● EXERCISE MATERIALS

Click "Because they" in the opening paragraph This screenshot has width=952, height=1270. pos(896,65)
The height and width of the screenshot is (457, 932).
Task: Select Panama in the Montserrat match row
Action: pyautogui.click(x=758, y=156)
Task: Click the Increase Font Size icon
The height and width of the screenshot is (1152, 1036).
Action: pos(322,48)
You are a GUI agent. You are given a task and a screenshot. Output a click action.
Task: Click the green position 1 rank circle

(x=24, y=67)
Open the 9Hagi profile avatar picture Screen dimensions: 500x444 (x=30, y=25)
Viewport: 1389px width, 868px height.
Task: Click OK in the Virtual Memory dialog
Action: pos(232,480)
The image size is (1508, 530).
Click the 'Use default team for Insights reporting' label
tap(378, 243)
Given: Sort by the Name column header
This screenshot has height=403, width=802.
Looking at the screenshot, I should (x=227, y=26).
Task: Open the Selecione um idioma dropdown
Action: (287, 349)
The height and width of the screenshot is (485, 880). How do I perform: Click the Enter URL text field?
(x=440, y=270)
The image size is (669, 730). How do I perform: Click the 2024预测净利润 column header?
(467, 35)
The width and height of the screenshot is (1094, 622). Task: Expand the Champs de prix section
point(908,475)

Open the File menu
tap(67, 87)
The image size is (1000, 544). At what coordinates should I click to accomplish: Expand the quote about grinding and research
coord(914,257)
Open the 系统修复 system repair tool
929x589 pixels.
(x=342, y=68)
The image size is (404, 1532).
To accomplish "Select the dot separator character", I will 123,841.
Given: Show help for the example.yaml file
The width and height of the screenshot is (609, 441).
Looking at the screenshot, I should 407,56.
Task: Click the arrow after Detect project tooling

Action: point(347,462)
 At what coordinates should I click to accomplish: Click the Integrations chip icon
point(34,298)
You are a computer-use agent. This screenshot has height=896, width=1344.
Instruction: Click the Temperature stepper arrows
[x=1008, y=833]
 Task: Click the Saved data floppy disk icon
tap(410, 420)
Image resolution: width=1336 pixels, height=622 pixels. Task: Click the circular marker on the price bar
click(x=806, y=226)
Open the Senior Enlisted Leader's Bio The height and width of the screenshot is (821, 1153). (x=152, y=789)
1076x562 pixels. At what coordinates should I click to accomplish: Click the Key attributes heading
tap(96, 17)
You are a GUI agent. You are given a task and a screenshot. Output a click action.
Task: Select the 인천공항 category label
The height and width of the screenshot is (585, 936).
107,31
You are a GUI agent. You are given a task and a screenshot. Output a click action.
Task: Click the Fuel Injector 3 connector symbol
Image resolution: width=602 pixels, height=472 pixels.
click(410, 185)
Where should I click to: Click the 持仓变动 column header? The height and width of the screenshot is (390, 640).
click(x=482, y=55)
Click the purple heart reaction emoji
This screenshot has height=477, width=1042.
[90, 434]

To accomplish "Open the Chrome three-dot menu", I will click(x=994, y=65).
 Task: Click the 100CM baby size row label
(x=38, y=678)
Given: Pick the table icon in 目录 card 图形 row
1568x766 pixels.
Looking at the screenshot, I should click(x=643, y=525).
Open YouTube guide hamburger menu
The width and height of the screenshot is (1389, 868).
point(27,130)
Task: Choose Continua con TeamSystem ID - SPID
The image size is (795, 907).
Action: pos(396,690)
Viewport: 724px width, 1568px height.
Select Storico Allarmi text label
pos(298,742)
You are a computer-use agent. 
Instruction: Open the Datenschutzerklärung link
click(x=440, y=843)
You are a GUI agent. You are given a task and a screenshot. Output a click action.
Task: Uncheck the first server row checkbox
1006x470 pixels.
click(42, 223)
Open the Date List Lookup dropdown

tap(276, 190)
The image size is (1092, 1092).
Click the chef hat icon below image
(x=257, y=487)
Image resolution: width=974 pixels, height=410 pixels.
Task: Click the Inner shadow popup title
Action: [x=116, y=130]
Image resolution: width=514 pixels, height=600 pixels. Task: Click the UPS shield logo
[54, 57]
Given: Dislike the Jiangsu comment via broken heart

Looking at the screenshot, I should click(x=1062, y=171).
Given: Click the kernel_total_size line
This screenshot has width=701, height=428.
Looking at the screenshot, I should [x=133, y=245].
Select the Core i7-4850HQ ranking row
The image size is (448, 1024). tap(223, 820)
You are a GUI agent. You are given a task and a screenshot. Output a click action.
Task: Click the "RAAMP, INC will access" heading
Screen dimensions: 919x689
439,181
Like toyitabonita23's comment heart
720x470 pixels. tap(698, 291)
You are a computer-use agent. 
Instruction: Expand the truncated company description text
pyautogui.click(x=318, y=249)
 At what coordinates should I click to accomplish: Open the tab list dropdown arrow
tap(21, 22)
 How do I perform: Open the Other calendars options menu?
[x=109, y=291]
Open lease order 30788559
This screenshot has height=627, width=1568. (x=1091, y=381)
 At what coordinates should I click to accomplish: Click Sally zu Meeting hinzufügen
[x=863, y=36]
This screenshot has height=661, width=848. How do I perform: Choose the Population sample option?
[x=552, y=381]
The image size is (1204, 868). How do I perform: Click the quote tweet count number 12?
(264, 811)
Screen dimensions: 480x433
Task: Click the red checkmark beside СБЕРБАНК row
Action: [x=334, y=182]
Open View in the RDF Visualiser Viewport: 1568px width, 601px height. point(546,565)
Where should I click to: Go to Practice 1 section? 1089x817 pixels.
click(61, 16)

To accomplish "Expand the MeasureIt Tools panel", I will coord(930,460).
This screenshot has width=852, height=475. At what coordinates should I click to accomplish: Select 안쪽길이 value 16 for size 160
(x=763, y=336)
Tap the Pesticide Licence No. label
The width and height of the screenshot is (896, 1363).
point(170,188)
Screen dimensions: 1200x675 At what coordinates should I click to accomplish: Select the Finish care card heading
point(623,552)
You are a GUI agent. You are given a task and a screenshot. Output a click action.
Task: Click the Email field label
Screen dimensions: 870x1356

● GOAL OF THE EXERCISE
Every line of the listing should be given again exactly.

● REPLY TO THE TASK
Click "Because they" in the opening paragraph This screenshot has width=952, height=1270. pos(896,65)
The height and width of the screenshot is (457, 932).
Task: Select Panama in the Montserrat match row
Action: pyautogui.click(x=758, y=156)
Task: Click the Increase Font Size icon
The height and width of the screenshot is (1152, 1036).
Action: pos(322,48)
You are a GUI agent. You are given a task and a screenshot. Output a click action.
Task: Click the green position 1 rank circle

(x=24, y=67)
Open the 9Hagi profile avatar picture Screen dimensions: 500x444 (x=30, y=25)
Viewport: 1389px width, 868px height.
Task: Click OK in the Virtual Memory dialog
Action: pos(232,480)
The image size is (1508, 530).
Click the 'Use default team for Insights reporting' label
tap(378, 243)
Given: Sort by the Name column header
This screenshot has height=403, width=802.
Looking at the screenshot, I should (x=227, y=26).
Task: Open the Selecione um idioma dropdown
Action: (287, 349)
The height and width of the screenshot is (485, 880). How do I perform: Click the Enter URL text field?
(x=440, y=270)
The image size is (669, 730). How do I perform: Click the 2024预测净利润 column header?
(467, 35)
The width and height of the screenshot is (1094, 622). Task: Expand the Champs de prix section
point(908,475)

Open the File menu
tap(67, 87)
The image size is (1000, 544). At what coordinates should I click to accomplish: Expand the quote about grinding and research
coord(914,257)
Open the 系统修复 system repair tool
929x589 pixels.
(x=342, y=68)
The image size is (404, 1532).
To accomplish "Select the dot separator character", I will 123,841.
Given: Show help for the example.yaml file
The width and height of the screenshot is (609, 441).
Looking at the screenshot, I should 407,56.
Task: Click the arrow after Detect project tooling

Action: point(347,462)
 At what coordinates should I click to accomplish: Click the Integrations chip icon
point(34,298)
You are a computer-use agent. This screenshot has height=896, width=1344.
Instruction: Click the Temperature stepper arrows
[x=1008, y=833]
 Task: Click the Saved data floppy disk icon
tap(410, 420)
Image resolution: width=1336 pixels, height=622 pixels. Task: Click the circular marker on the price bar
click(x=806, y=226)
Open the Senior Enlisted Leader's Bio The height and width of the screenshot is (821, 1153). (x=152, y=789)
1076x562 pixels. At what coordinates should I click to accomplish: Click the Key attributes heading
tap(96, 17)
You are a GUI agent. You are given a task and a screenshot. Output a click action.
Task: Select the 인천공항 category label
The height and width of the screenshot is (585, 936).
107,31
You are a GUI agent. You are given a task and a screenshot. Output a click action.
Task: Click the Fuel Injector 3 connector symbol
Image resolution: width=602 pixels, height=472 pixels.
click(410, 185)
Where should I click to: Click the 持仓变动 column header? The height and width of the screenshot is (390, 640).
click(x=482, y=55)
Click the purple heart reaction emoji
This screenshot has height=477, width=1042.
[90, 434]

To accomplish "Open the Chrome three-dot menu", I will click(x=994, y=65).
 Task: Click the 100CM baby size row label
(x=38, y=678)
Given: Pick the table icon in 目录 card 图形 row
1568x766 pixels.
Looking at the screenshot, I should click(x=643, y=525).
Open YouTube guide hamburger menu
The width and height of the screenshot is (1389, 868).
point(27,130)
Task: Choose Continua con TeamSystem ID - SPID
The image size is (795, 907).
Action: pos(396,690)
Viewport: 724px width, 1568px height.
Select Storico Allarmi text label
pos(298,742)
You are a computer-use agent. 
Instruction: Open the Datenschutzerklärung link
click(x=440, y=843)
You are a GUI agent. You are given a task and a screenshot. Output a click action.
Task: Uncheck the first server row checkbox
1006x470 pixels.
click(42, 223)
Open the Date List Lookup dropdown

tap(276, 190)
The image size is (1092, 1092).
Click the chef hat icon below image
(x=257, y=487)
Image resolution: width=974 pixels, height=410 pixels.
Task: Click the Inner shadow popup title
Action: [x=116, y=130]
Image resolution: width=514 pixels, height=600 pixels. Task: Click the UPS shield logo
[54, 57]
Given: Dislike the Jiangsu comment via broken heart

Looking at the screenshot, I should click(x=1062, y=171).
Given: Click the kernel_total_size line
This screenshot has width=701, height=428.
Looking at the screenshot, I should [x=133, y=245].
Select the Core i7-4850HQ ranking row
The image size is (448, 1024). tap(223, 820)
You are a GUI agent. You are given a task and a screenshot. Output a click action.
Task: Click the "RAAMP, INC will access" heading
Screen dimensions: 919x689
439,181
Like toyitabonita23's comment heart
720x470 pixels. tap(698, 291)
You are a computer-use agent. 
Instruction: Expand the truncated company description text
pyautogui.click(x=318, y=249)
 At what coordinates should I click to accomplish: Open the tab list dropdown arrow
tap(21, 22)
 How do I perform: Open the Other calendars options menu?
[x=109, y=291]
Open lease order 30788559
This screenshot has height=627, width=1568. (x=1091, y=381)
 At what coordinates should I click to accomplish: Click Sally zu Meeting hinzufügen
[x=863, y=36]
This screenshot has height=661, width=848. How do I perform: Choose the Population sample option?
[x=552, y=381]
The image size is (1204, 868). How do I perform: Click the quote tweet count number 12?
(264, 811)
Screen dimensions: 480x433
Task: Click the red checkmark beside СБЕРБАНК row
Action: [x=334, y=182]
Open View in the RDF Visualiser Viewport: 1568px width, 601px height. point(546,565)
Where should I click to: Go to Practice 1 section? 1089x817 pixels.
click(61, 16)

To accomplish "Expand the MeasureIt Tools panel", I will coord(930,460).
This screenshot has width=852, height=475. At what coordinates should I click to accomplish: Select 안쪽길이 value 16 for size 160
(x=763, y=336)
Tap the Pesticide Licence No. label
The width and height of the screenshot is (896, 1363).
point(170,188)
Screen dimensions: 1200x675 At what coordinates should I click to accomplish: Select the Finish care card heading
point(623,552)
You are a GUI agent. You are given a task and a screenshot. Output a click action.
Task: Click the Email field label
Screen dimensions: 870x1356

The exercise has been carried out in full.